Since it is a interesting topic, I did a bit of research and found out that in general the Thermal Camera is in fact a infrared camera which transfers the image somehow into a "colorful" image....Infrared alone is just a lot of different grey shades for the camera.

Here it is explaind in "no-nerd" language: (sorry, only in German)
http://www.flir.com/cs/emea/de/view/?id=41523

Also check the rest of that web-page....AFAIK they are market leader in that field.

Here is some tech background and links:

http://en.wikipedia.org/wiki/Infrared_photography
http://en.wikipedia.org/wiki/Thermographic_camera
http://www.infraredcamerasinc.com/
http://www.lifepixel.com/tutorials/infrared-diy-tutorials
http://www.ebay.de/sch/i.html?_trksid=p5197.m570.l1313&_nkw=flir&_sacat=0&_from=R40

Now back to work....

-----

Given instruction A
Quote the records below word for word, starting at the line containing "The height and" and continuing through the end of the records. Leave the pictures out.

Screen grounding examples

-----

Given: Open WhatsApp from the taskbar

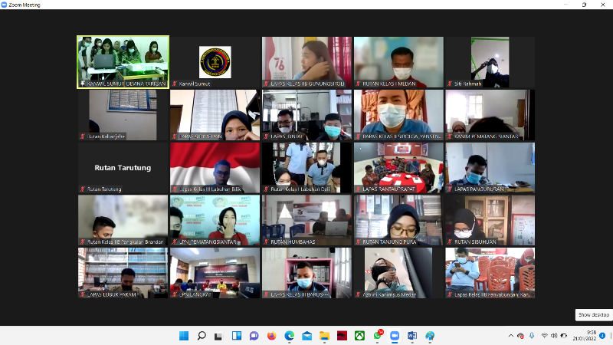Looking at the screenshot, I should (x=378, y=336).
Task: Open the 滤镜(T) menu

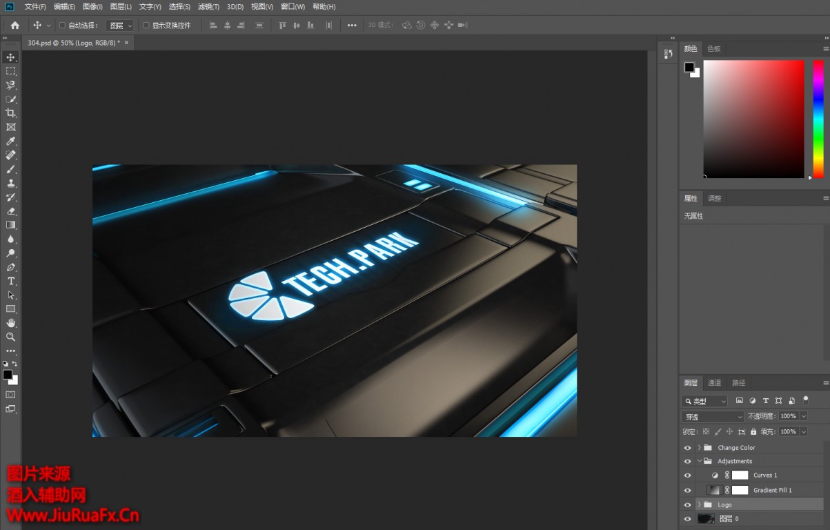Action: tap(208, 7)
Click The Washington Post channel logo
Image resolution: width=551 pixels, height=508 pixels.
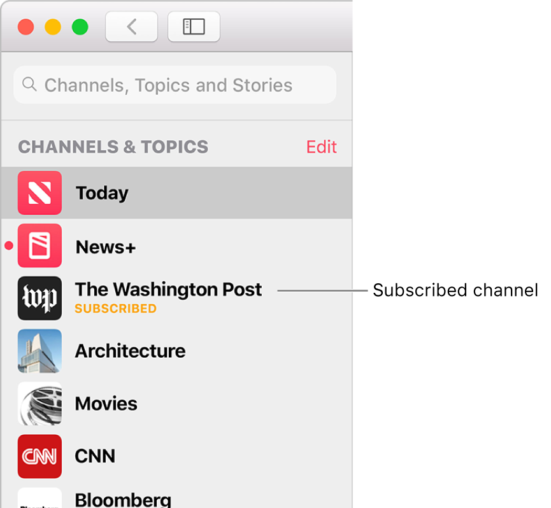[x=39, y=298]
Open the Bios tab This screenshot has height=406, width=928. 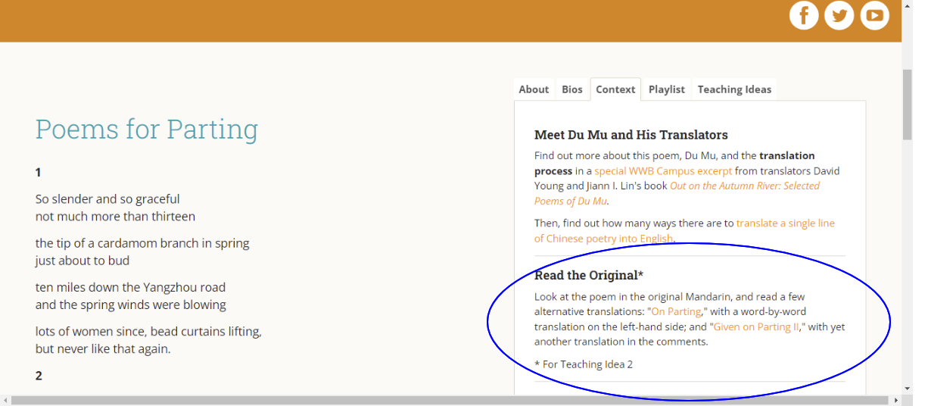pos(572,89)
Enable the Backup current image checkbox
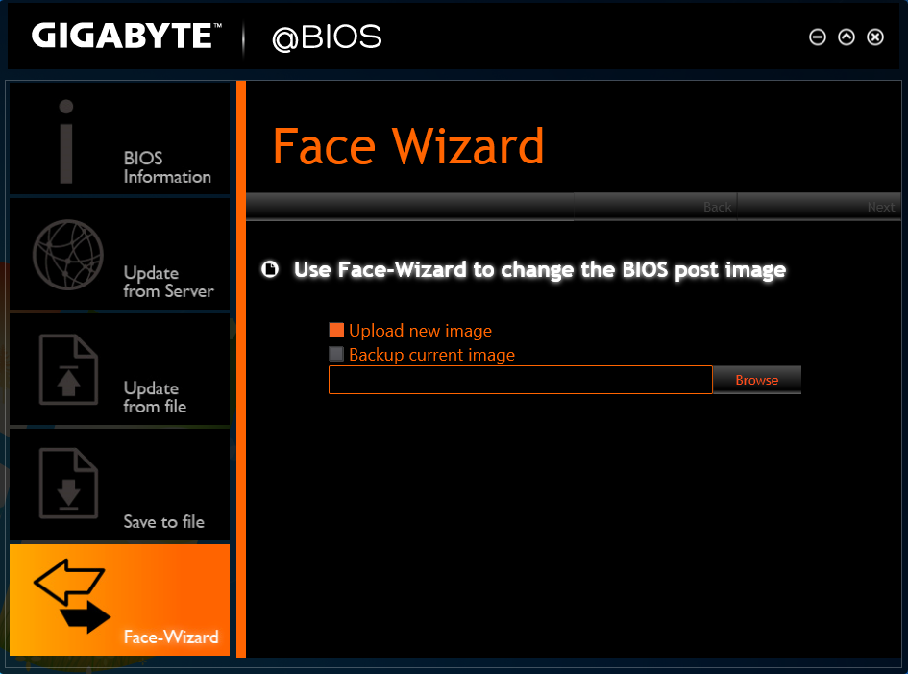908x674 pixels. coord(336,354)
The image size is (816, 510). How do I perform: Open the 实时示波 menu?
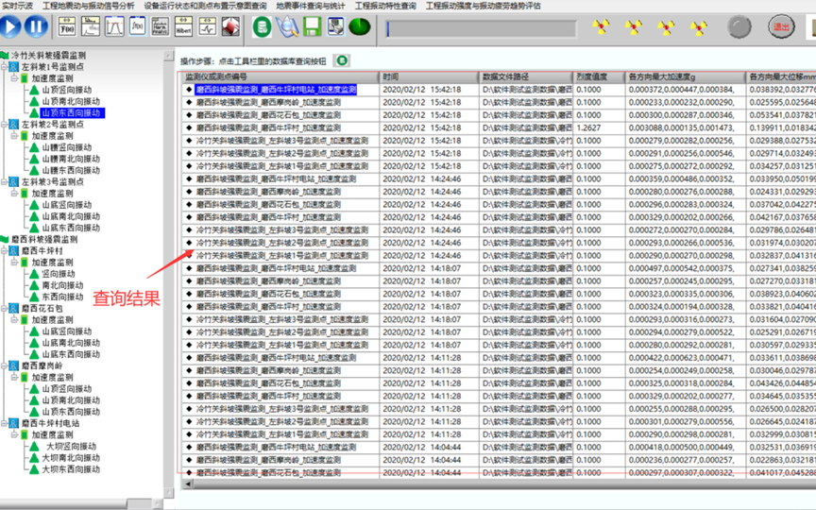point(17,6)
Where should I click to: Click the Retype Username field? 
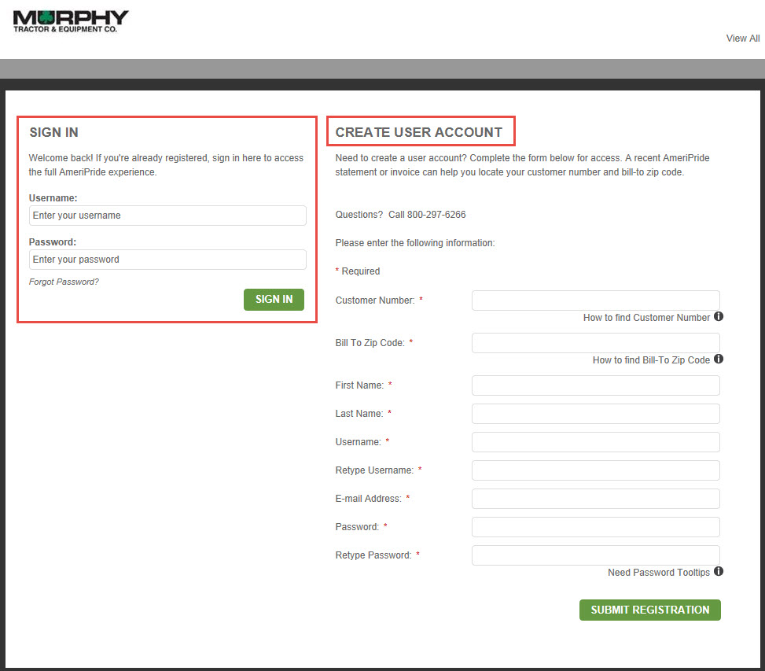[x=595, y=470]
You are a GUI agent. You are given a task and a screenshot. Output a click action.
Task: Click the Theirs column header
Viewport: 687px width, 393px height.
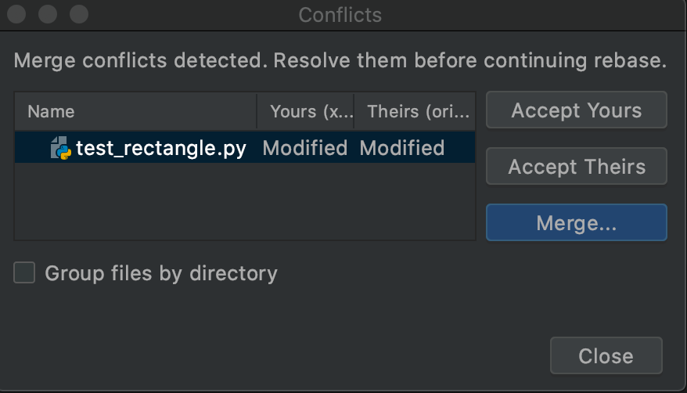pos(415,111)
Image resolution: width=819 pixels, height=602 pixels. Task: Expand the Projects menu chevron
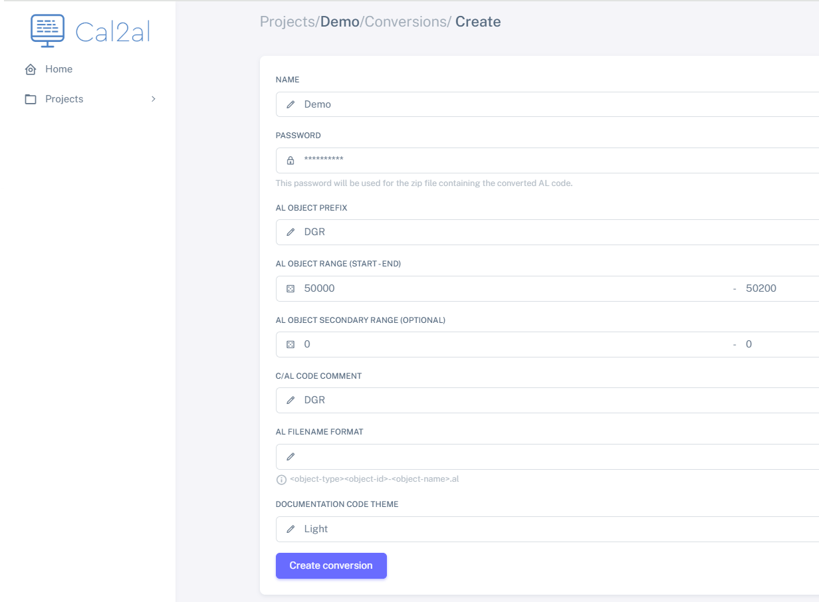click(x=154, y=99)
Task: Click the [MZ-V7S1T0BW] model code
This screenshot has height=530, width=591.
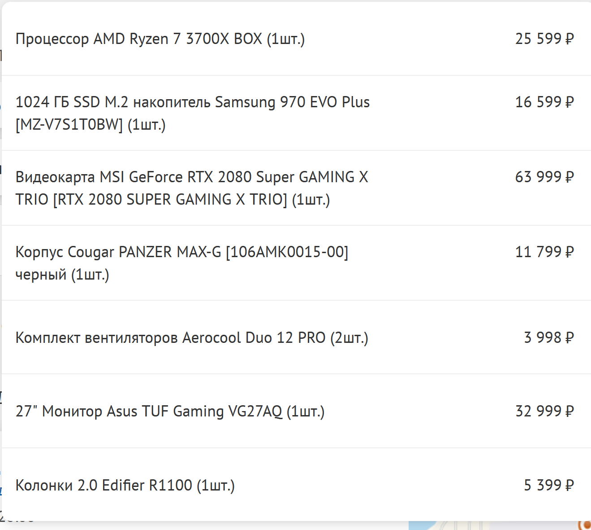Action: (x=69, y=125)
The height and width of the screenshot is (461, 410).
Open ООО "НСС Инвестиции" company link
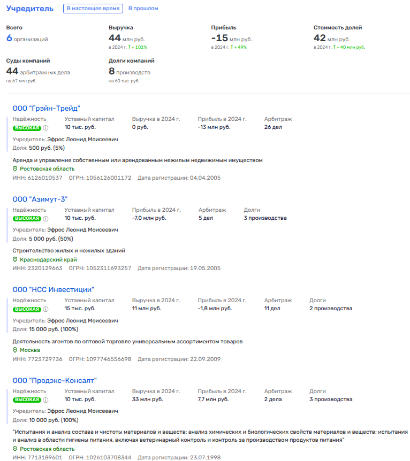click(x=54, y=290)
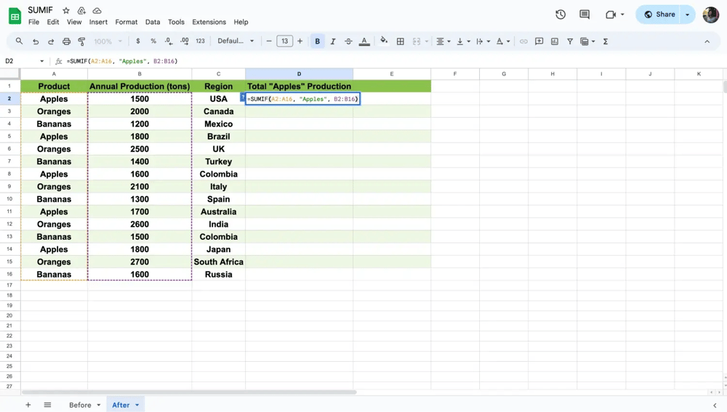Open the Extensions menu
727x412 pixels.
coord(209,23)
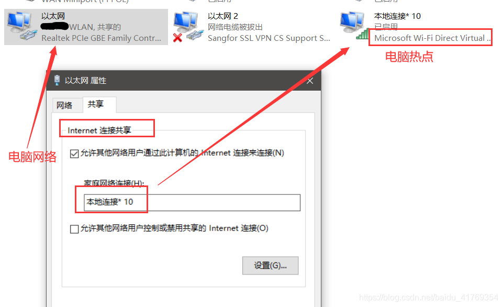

-----

Given instruction B
Print the thermal camera post verbatim from "Here is some" to "back to work....".

Finished answer A
The height and width of the screenshot is (461, 410).
Open ООО "НСС Инвестиции" company link
click(x=54, y=290)
Open the Extensions menu
727x412 pixels.
coord(209,23)

Finished answer B
Here is some tech background and links:

http://en.wikipedia.org/wiki/Infrared_photography
http://en.wikipedia.org/wiki/Thermographic_camera
http://www.infraredcamerasinc.com/
http://www.lifepixel.com/tutorials/infrared-diy-tutorials
http://www.ebay.de/sch/i.html?_trksid=p5197.m570.l1313&_nkw=flir&_sacat=0&_from=R40

Now back to work....